The court ruled Heffernan can sue the city for free speech violation even though his employer demoted him under the mistaken belief the officer was campaigning for the incumbent mayor’s opponent in 2006.
“I’m ecstatic with the ruling,” said Mark Frost, who represented Heffernan in the complex and meandering case.
The ruling overturns a lower court decision that Heffernan’s First Amendment rights were not violated because he admitted to not engaging in protected speech when he picked up a political sign for his ill mother from former police chief Lawrence Spagnola’s campaign.
Spagnola in 2006 was running against incumbent mayor Jose “Joey” Torres. Torres’ administration allegedly learned about Heffernan’s trip to Spagnola’s office and demoted him from detective to a “walking post.”
“A discharge or demotion based upon an employer’s belief that the employee has engaged in protected activity can cause the same kind, and degree, of constitutional harm whether that belief does or does not rest upon a factual mistake,” read the decision delivered by Justices Breyer, Roberts, Kennedy, Ginsburg, Sotomayor, and Kagan.
Justices Thomas and Alito dissented. “Because federal law does not provide a cause of action to” Heffernan “whose constitutional rights have not been violated, I respectfully dissent,” read the opinion.
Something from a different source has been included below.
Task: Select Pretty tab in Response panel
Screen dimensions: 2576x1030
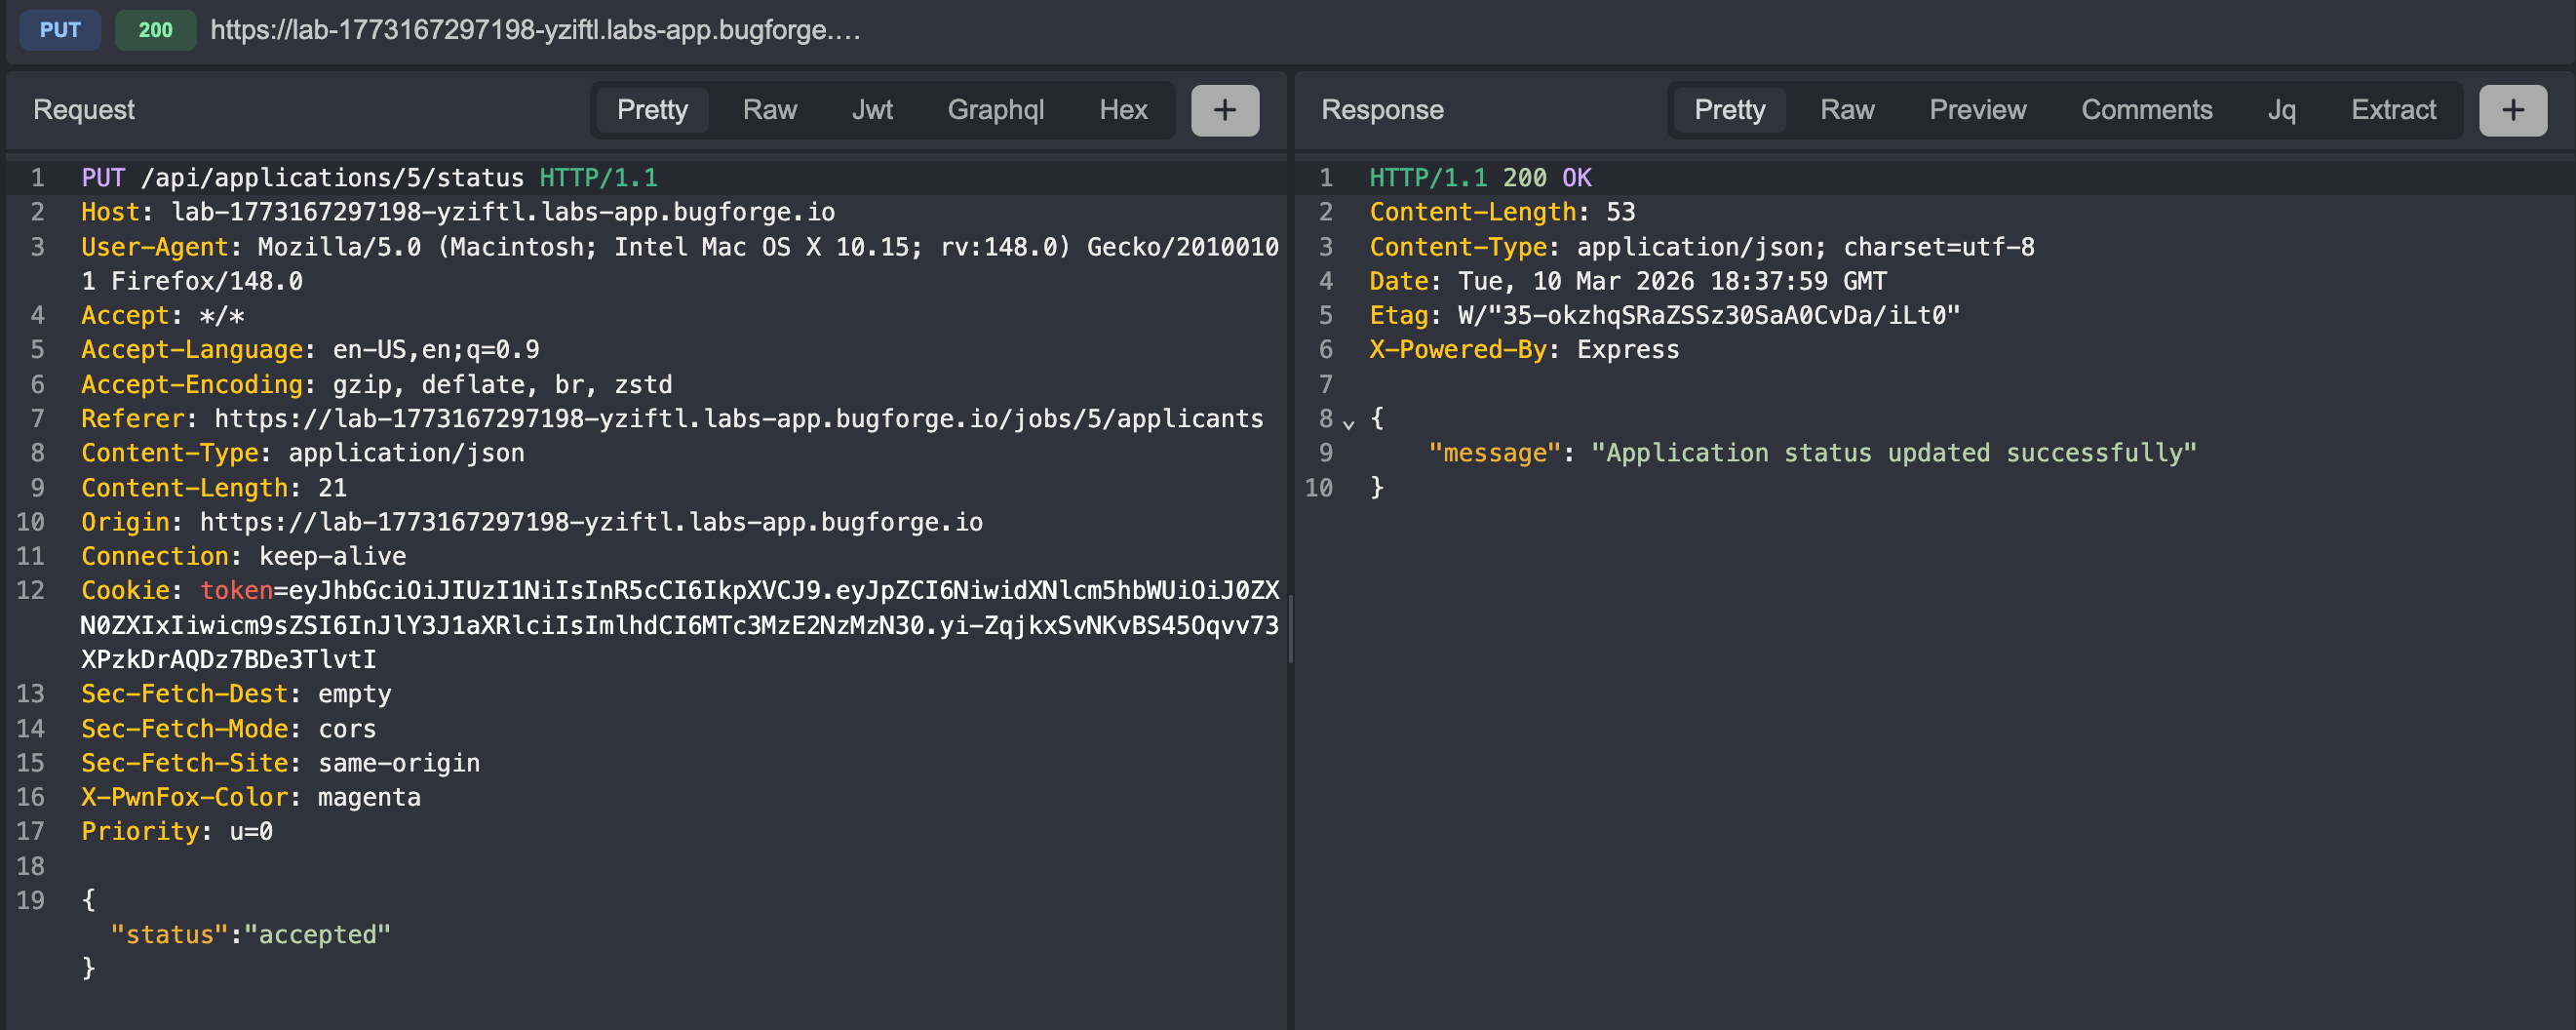Action: (1729, 110)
Frost said the case, which has been remanded to the lower courts, will have to determine whether or not there was a policy in the police department that barred employees from engaging in political activities.
The taxpayers have already spent $500,000 in the case; Heffernan reportedly spent $1 million. Homeowners may end up paying Heffernan’s legal expenses as well as pay damages.
The city’s law director Domenick Stampone could not immediately reached for comment.